Install via **pip**:

```bash
pip install atlas-object-partitioning
```

Run via `uv`:

- If you don't have the [`uv` tool installed](https://docs.astral.sh/uv/getting-started/installation/), it is highly recommended as a way to quickly install local versions of the code without having to build custom environments, etc.

Install locally so **always available**:

```bash
uv tool install atlas-object-partitioning
atlas-object-partitioning --help
```

Update it to the most recent version with `uv tool upgrade atlas-object-partitioning`.

Or running it in an **ephemeral environment** (recommended for intermittent or one-off use):

```bash
uvx atlas-object-partitioning --help
```

Or install from **source**:

```bash
git clone https://github.com/gordonwatts/object-partitioning.git
cd atlas-object-partitioning
pip install .
```

## Usage

You'll need a `servicex.yaml` file with a valid token to use the ServiceX backend. See [here to help you get started](https://servicex-frontend.readthedocs.io/en/stable/connect_servicex.html).

From the **command line**.

- Use `atlas-object-partitioning partition --help` to see all partition options
- Specify a rucio dataset, for example, `atlas-object-partitioning partition mc23_13p6TeV:mc23_13p6TeV.601237.PhPy8EG_A14_ttbar_hdamp258p75_allhad.deriv.DAOD_PHYSLITE.e8514_s4369_r16083_p6697`
- Use the `-n` option to specify how many files in the dataset to run over. By default 1, specify `0` to run on everything. Some datasets are quite large. Feel free to start the transform, then re-run the same command to have it pick up where it left off. See the [dashboard](https://servicex.af.uchicago.edu/dashboard) to monitor status.
- Use `--adaptive-bins` to greedily reduce bins per axis toward target min/max fractions. Note that adaptive mode cannot be combined with `--target-min-fraction` or `--target-max-fraction`.

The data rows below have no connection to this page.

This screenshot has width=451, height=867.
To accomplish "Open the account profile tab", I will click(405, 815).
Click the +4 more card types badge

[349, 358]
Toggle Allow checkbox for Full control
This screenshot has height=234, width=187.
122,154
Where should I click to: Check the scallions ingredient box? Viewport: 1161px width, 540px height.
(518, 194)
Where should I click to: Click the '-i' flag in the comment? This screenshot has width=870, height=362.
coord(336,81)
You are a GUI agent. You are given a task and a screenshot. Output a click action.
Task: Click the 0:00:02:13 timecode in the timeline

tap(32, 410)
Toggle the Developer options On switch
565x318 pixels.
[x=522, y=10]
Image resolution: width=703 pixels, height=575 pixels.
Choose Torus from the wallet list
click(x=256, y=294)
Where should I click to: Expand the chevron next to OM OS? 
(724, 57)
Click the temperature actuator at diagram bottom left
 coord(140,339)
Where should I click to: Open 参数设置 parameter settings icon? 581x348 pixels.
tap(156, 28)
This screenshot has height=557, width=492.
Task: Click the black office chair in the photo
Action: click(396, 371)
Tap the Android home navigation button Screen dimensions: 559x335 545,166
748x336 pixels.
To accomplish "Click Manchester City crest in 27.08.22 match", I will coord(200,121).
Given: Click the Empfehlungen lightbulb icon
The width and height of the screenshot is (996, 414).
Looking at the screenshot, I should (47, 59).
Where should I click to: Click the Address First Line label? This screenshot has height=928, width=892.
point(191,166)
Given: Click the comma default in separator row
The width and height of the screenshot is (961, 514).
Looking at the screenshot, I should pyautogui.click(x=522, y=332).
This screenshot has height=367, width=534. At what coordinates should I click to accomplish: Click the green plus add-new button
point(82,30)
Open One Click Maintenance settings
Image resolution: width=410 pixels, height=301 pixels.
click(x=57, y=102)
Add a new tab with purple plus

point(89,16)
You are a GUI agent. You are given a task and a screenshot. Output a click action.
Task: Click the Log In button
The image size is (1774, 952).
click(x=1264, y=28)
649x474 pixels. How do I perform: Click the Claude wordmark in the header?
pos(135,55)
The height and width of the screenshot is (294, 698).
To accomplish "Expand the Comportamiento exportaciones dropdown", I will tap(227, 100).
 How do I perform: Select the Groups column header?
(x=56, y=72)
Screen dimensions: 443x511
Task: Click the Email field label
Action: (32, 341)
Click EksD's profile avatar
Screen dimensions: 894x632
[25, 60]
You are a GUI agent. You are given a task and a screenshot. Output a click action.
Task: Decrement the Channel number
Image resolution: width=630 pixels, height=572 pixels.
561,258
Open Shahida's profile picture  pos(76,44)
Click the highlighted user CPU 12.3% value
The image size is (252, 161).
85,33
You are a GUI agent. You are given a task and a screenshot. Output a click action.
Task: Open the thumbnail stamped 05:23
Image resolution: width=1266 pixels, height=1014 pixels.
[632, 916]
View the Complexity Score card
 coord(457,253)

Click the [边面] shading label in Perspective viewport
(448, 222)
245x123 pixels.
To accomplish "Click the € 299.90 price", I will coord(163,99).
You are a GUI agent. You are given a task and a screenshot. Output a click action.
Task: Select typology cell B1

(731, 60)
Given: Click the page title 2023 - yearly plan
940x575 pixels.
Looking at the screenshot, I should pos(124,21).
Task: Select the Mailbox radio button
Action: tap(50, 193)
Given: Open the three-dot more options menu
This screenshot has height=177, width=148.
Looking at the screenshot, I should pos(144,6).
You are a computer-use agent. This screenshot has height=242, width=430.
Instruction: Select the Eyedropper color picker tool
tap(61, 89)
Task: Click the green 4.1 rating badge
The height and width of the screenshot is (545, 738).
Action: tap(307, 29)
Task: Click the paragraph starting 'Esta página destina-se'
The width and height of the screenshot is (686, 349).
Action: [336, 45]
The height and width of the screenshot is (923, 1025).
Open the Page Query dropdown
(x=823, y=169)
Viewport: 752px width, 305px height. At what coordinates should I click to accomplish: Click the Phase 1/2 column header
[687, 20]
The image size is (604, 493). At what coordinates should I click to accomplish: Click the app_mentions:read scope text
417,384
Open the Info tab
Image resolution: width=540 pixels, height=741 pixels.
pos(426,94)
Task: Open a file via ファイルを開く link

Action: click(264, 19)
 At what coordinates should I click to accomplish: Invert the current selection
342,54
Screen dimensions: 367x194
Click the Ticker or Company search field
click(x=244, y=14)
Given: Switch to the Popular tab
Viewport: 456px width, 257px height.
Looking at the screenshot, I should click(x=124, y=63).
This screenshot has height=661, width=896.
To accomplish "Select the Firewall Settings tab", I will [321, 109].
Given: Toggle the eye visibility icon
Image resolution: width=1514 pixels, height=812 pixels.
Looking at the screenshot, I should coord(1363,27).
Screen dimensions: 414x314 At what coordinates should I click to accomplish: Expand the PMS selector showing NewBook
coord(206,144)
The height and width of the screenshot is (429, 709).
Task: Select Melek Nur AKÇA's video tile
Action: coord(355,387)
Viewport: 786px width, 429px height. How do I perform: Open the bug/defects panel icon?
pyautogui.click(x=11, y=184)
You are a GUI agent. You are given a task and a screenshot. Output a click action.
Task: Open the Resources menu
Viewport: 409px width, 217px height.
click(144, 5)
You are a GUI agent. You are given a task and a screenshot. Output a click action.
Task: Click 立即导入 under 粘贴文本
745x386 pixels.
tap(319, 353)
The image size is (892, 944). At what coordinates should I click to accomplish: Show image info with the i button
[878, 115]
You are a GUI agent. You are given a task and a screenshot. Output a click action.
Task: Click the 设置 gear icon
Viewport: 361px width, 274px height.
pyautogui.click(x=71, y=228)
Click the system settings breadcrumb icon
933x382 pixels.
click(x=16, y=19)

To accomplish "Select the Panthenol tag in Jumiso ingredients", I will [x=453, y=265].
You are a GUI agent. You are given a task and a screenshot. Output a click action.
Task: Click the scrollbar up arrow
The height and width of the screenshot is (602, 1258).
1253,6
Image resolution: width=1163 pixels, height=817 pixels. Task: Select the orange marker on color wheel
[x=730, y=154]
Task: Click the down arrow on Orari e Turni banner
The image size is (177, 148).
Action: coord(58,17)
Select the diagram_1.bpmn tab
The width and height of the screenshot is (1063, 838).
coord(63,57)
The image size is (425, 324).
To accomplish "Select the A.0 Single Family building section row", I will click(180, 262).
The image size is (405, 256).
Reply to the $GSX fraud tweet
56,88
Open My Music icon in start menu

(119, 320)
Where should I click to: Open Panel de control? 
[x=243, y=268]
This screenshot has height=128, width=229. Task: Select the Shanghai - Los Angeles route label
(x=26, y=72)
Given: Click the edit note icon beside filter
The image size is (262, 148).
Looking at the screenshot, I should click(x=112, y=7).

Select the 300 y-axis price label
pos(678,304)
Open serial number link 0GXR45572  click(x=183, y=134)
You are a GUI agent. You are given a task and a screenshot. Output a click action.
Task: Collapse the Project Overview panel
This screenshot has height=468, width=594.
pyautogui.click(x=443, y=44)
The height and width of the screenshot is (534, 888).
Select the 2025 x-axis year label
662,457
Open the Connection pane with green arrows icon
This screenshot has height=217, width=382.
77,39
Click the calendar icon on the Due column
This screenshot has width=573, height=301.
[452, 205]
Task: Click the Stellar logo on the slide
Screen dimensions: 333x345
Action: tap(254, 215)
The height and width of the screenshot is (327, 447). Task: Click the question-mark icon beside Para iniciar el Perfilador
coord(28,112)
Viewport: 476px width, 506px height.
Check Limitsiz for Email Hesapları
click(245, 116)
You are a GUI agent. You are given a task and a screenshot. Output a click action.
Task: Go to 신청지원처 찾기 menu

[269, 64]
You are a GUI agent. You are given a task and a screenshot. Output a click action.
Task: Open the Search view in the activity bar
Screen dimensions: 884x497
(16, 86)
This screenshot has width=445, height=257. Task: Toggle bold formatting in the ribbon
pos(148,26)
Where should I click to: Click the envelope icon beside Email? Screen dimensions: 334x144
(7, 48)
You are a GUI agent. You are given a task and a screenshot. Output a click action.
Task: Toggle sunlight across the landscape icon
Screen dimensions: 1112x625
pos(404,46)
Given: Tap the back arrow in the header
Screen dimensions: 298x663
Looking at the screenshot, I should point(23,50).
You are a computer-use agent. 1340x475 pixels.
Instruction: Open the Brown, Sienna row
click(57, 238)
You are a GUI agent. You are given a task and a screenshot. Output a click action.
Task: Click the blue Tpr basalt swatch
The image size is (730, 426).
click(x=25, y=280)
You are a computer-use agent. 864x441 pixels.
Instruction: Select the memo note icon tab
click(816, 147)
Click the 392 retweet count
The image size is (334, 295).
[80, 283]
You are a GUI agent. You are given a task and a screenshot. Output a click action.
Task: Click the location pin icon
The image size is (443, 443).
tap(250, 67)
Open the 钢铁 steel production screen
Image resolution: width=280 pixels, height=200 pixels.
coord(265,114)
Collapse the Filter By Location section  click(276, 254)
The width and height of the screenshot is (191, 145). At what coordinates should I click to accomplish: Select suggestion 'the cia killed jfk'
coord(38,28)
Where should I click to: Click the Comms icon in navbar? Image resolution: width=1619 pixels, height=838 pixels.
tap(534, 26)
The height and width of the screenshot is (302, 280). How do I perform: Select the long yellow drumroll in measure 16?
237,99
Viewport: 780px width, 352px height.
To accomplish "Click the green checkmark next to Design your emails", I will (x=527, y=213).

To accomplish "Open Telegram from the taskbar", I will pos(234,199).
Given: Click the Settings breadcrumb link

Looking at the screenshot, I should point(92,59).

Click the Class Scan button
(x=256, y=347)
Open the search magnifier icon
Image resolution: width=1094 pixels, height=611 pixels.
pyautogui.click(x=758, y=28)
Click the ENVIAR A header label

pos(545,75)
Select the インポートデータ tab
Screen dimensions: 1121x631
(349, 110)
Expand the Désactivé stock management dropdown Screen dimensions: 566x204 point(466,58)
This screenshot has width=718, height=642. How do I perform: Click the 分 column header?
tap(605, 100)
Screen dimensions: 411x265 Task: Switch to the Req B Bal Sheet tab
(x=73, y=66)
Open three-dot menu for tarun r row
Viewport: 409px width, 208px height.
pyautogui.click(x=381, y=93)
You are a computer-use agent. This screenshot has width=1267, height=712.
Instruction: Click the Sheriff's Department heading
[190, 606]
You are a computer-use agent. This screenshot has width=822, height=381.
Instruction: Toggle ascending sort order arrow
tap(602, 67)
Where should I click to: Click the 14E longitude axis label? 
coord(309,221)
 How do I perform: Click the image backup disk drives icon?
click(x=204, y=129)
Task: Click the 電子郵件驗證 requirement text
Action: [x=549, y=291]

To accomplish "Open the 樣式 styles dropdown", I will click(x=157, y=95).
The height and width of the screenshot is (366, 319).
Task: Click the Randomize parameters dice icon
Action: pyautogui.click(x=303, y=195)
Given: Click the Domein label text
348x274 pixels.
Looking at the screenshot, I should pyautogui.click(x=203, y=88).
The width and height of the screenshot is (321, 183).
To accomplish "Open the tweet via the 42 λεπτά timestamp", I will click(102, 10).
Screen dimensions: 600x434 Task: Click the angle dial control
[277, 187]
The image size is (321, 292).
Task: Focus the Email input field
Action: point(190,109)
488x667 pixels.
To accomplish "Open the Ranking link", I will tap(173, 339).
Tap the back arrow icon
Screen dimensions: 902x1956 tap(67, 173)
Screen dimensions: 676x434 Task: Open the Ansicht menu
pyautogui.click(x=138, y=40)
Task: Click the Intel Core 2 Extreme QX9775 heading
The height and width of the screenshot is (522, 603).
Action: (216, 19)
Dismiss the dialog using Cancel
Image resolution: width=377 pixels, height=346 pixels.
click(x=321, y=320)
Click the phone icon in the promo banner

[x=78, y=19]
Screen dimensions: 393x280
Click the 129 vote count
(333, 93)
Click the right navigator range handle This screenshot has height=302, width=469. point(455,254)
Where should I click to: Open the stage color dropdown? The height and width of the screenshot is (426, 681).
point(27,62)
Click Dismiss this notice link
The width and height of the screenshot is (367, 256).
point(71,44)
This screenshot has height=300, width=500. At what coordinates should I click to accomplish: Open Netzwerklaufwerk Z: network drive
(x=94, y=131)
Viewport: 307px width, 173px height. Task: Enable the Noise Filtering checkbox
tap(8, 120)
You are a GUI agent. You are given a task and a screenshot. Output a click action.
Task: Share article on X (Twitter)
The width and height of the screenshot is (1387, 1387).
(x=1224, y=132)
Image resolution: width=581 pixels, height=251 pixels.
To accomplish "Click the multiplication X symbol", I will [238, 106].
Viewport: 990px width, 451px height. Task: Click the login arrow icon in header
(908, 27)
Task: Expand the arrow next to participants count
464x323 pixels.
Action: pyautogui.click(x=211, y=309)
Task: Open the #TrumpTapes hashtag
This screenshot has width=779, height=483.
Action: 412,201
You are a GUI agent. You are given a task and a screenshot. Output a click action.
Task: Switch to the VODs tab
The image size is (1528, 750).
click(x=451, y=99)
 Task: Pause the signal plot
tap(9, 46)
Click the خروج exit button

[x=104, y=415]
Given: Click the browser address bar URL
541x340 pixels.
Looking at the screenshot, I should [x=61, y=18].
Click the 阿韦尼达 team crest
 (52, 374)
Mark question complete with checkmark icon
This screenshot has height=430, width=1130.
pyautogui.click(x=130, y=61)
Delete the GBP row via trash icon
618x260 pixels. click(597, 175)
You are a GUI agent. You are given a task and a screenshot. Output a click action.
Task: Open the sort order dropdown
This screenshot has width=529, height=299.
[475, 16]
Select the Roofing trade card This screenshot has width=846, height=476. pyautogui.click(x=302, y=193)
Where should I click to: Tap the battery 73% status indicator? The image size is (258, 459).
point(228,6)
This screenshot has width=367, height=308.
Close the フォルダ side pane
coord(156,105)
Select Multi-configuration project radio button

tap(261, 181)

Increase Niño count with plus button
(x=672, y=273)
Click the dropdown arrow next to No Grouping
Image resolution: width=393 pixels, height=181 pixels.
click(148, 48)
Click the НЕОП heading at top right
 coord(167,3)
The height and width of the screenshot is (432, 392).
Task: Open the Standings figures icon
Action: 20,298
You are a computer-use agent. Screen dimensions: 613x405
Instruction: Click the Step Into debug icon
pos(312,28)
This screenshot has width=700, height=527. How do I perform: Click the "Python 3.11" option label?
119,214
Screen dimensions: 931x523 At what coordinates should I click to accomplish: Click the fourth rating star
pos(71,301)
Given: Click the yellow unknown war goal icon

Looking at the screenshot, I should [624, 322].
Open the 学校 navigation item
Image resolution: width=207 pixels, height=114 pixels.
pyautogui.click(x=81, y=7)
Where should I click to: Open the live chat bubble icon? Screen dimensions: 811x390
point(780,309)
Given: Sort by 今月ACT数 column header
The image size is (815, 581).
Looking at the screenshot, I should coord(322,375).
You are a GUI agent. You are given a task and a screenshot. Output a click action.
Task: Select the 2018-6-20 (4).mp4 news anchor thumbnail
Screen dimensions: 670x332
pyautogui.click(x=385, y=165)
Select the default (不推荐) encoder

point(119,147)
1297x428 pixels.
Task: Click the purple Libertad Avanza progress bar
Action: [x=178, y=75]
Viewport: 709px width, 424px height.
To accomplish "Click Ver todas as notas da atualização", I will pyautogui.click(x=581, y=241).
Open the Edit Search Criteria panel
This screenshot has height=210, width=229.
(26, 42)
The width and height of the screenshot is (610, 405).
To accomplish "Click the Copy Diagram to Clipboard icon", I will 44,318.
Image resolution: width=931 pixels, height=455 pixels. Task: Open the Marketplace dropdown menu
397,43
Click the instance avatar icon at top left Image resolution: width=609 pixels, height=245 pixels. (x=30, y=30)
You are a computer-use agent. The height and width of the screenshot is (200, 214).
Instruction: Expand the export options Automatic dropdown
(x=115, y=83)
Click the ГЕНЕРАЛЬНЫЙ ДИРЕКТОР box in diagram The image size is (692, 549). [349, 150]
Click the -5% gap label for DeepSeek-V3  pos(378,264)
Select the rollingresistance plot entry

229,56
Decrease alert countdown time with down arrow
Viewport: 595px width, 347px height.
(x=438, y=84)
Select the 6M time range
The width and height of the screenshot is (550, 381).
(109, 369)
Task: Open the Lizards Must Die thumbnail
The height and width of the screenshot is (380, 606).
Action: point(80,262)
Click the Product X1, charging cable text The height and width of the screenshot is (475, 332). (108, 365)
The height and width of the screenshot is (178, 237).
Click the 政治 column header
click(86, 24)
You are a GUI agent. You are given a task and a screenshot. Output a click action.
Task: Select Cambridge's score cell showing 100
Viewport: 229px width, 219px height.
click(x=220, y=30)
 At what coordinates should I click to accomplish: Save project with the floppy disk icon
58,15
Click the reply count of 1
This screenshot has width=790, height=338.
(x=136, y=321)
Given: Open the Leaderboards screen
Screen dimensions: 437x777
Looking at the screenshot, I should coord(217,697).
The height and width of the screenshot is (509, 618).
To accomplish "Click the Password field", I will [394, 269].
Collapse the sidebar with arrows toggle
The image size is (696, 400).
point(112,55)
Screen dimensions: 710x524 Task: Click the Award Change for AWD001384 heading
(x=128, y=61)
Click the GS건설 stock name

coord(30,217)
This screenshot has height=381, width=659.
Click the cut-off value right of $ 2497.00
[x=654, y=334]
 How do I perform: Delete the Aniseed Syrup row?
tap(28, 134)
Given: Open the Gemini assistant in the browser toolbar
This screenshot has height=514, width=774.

If you wish, you can also use it as a **library**:

```python
from atlas_object_partitioning.partition import partition_objects
from atlas_object_partitioning.scan_ds import scan_dataset

# Example: Partition a list of objects
data = [...]  # your data here
partitions = partition_objects(data, num_partitions=4)

# Scan a dataset
results = scan_dataset('object_counts.parquet')
```

## Goal

We want to come up with a set of simple square partitions that will have 5% as the largest partition and a minimal number of zeros in the partition.

## Contributing

Contributions are welcome! Please open issues or pull requests on GitHub.

1. Fork the repository
2. Create your feature branch (`git checkout -b feature/my-feature`)
3. Commit your changes (`git commit -am 'Add new feature'`)
4. Push to the branch (`git push origin feature/my-feature`)
5. Open a pull request

## License

This project is licensed under the terms of the MIT license. See [LICENSE.txt](LICENSE.txt) for details.